みなさん、こんにちは。
「カムカム・シンセサイザー」のKAMINです。
今回は「KORG opsixのプリセット分析: 035 Comb Dulcimer」と題して、2つの同じオペレーター構成(Y字接続)を使用したプリセット・プログラム「035 Comb Dulcimer」のパラメーターを分析します。
新たな進化を遂げたKORGのFMシンセサイザー、opsixとopsix native。
このブログでは、その魅力を細かく音と画像で詳しく説明していきます。
音の特徴
弦の音を強調したピアノの音です。
周りに障害物があるところにマイクを置いたような残響感です。
2つの同じオペレーター構成(Y字接続)を使用しています。
モジュレーター側はFIXED(固定周波数)を設定し、キャリアのMODE: EFFECT: COMB FILTERでピッチに連動して音程が発生するといった、マニアックな音作りがされています。
アルゴリズムのY字接続での音作りについては以下のページで説明しています。
ご覧ください。
KORG opsixの機能: FMのキャリアとモジュレーターの関係(8)
- Y字接続(キャリアに対してモジュレーターが並列接続する組み合わせ)
実験
では、音で確認しましょう。
パラメーターの分析は下に書いています。

▸ 作業内容: KORG opsixのプリセット分析についての文書を、一字も変えずに最初から最後まで書き写してください。 データは使わなくてかまいません。

▸ データ一覧:
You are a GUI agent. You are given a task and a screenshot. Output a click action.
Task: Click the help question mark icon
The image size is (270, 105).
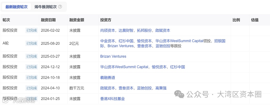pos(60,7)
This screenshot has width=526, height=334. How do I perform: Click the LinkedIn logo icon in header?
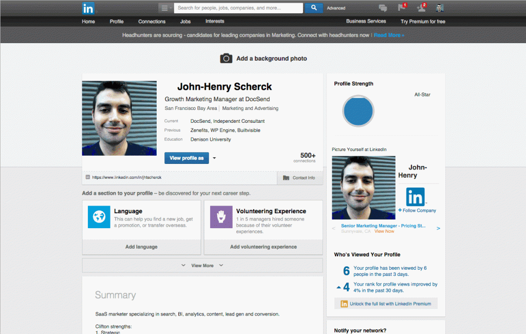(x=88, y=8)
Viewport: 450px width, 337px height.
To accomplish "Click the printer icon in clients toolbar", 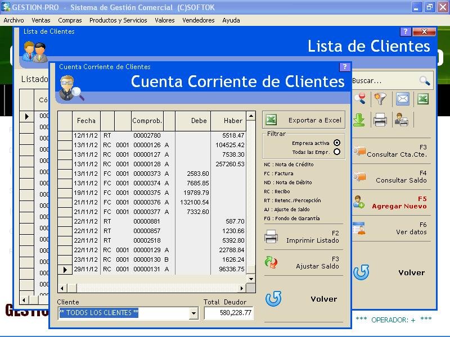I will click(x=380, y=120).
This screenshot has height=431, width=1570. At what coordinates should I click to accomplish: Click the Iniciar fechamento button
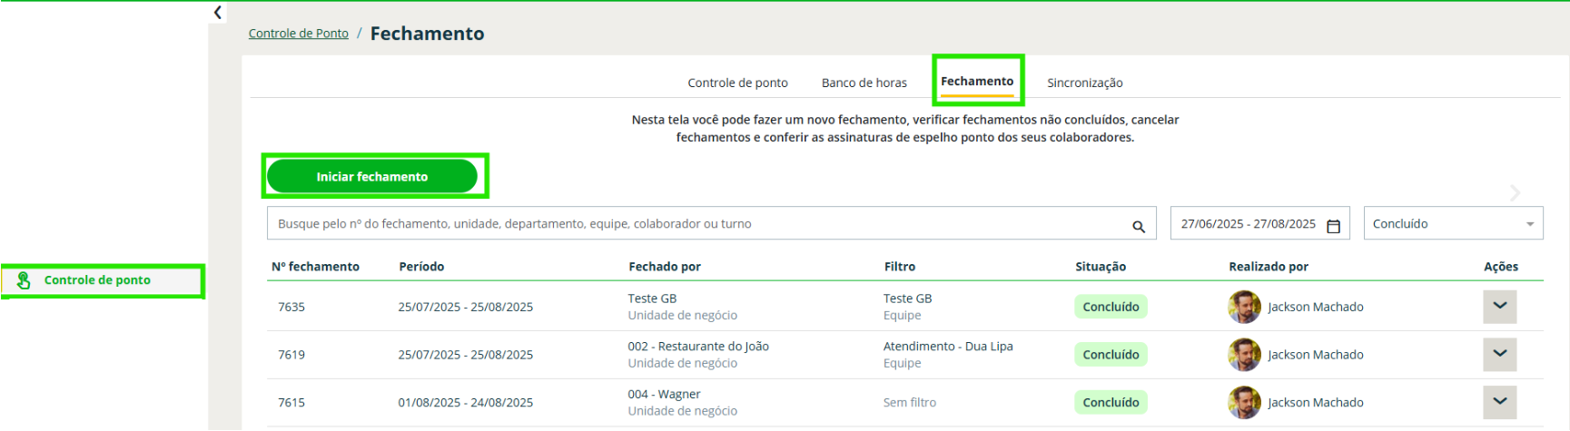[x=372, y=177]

==

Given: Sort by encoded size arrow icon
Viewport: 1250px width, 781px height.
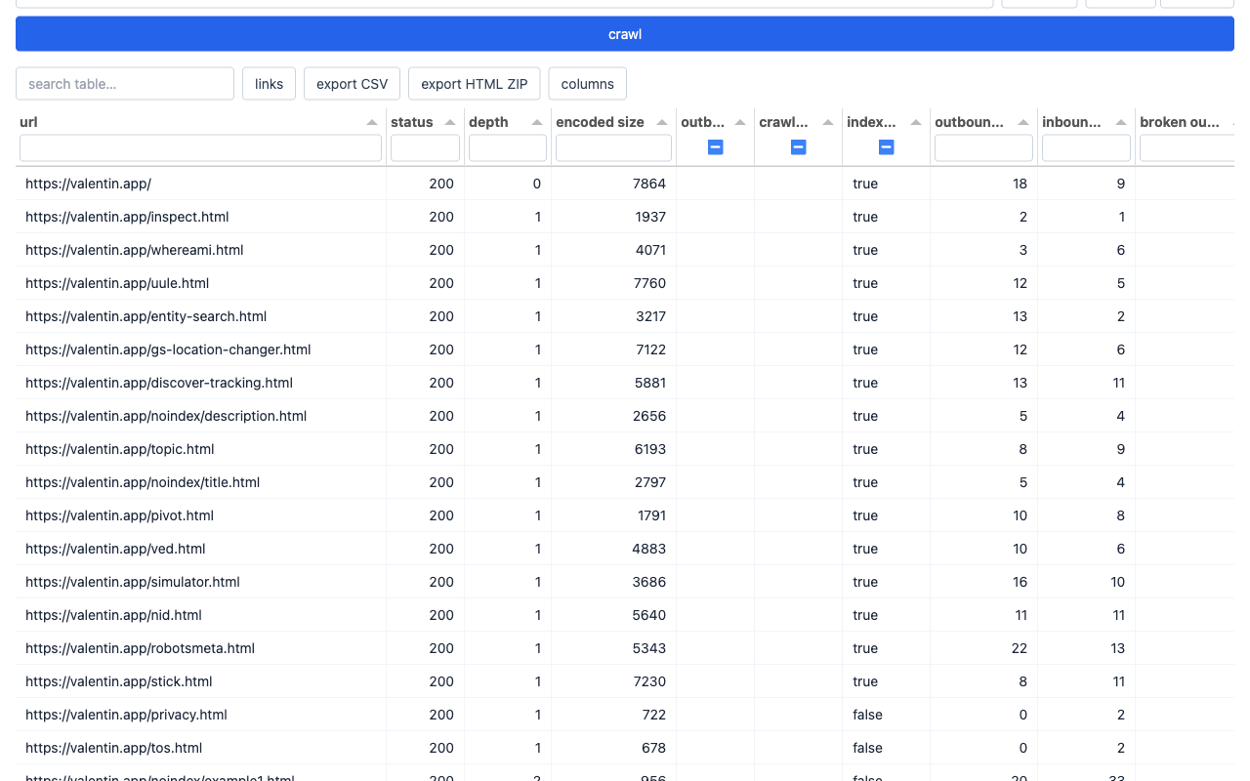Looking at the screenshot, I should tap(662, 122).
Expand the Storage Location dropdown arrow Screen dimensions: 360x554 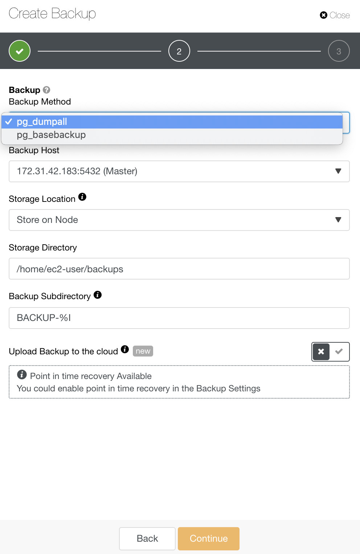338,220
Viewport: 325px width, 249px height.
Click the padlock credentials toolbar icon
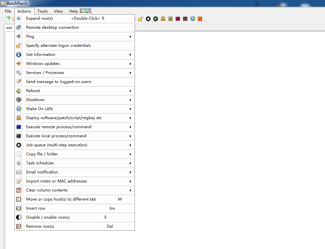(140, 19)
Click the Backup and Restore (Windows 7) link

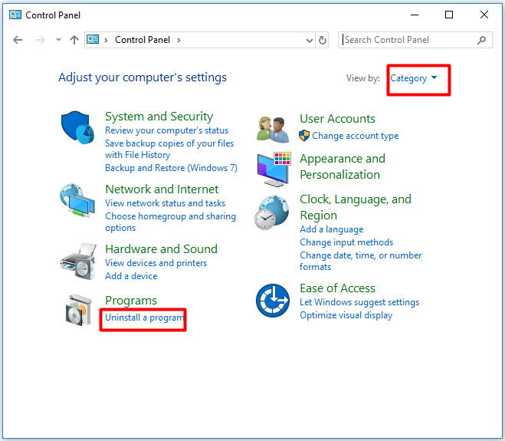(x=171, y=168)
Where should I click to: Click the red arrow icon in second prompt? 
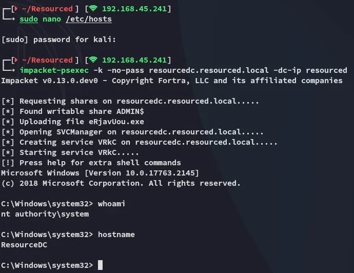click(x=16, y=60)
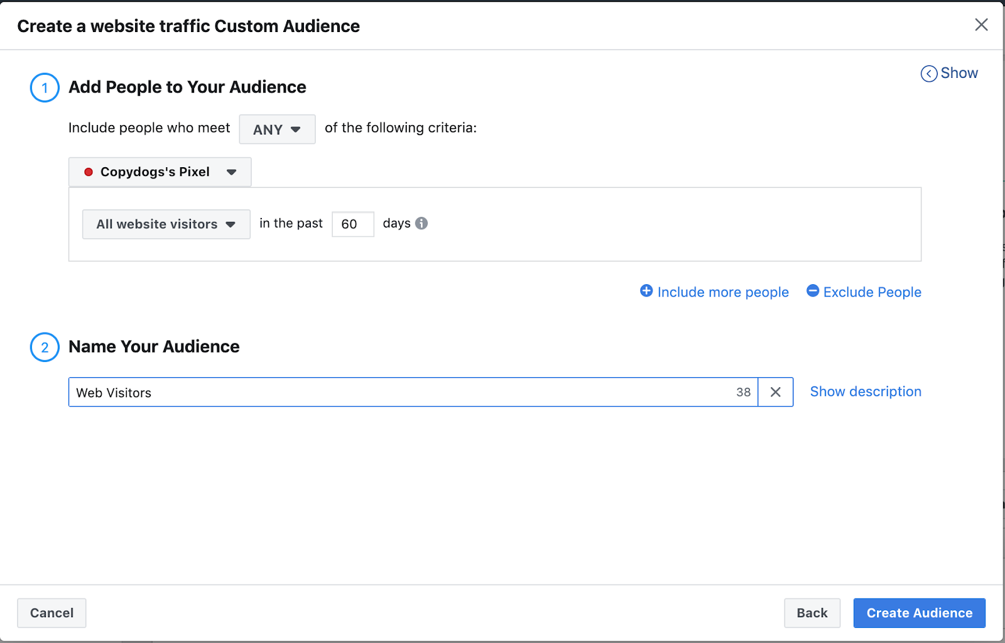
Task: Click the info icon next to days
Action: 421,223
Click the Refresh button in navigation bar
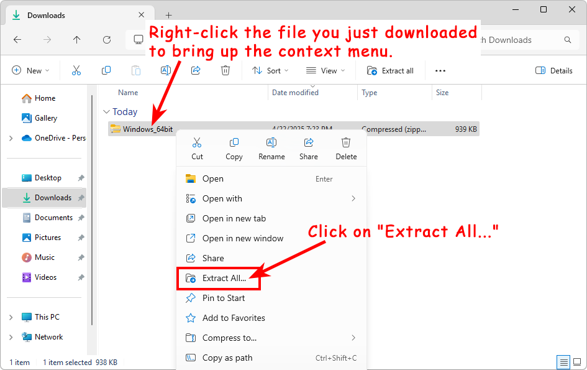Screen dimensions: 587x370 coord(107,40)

▸ 出力結果:
みなさん、こんにちは。
「カムカム・シンセサイザー」のKAMINです。
今回は「KORG opsixのプリセット分析: 035 Comb Dulcimer」と題して、2つの同じオペレーター構成(Y字接続)を使用したプリセット・プログラム「035 Comb Dulcimer」のパラメーターを分析します。
新たな進化を遂げたKORGのFMシンセサイザー、opsixとopsix native。
このブログでは、その魅力を細かく音と画像で詳しく説明していきます。
音の特徴
弦の音を強調したピアノの音です。
周りに障害物があるところにマイクを置いたような残響感です。
2つの同じオペレーター構成(Y字接続)を使用しています。
モジュレーター側はFIXED(固定周波数)を設定し、キャリアのMODE: EFFECT: COMB FILTERでピッチに連動して音程が発生するといった、マニアックな音作りがされています。
アルゴリズムのY字接続での音作りについては以下のページで説明しています。
ご覧ください。
KORG opsixの機能: FMのキャリアとモジュレーターの関係(8)
- Y字接続(キャリアに対してモジュレーターが並列接続する組み合わせ)
実験
では、音で確認しましょう。
パラメーターの分析は下に書いています。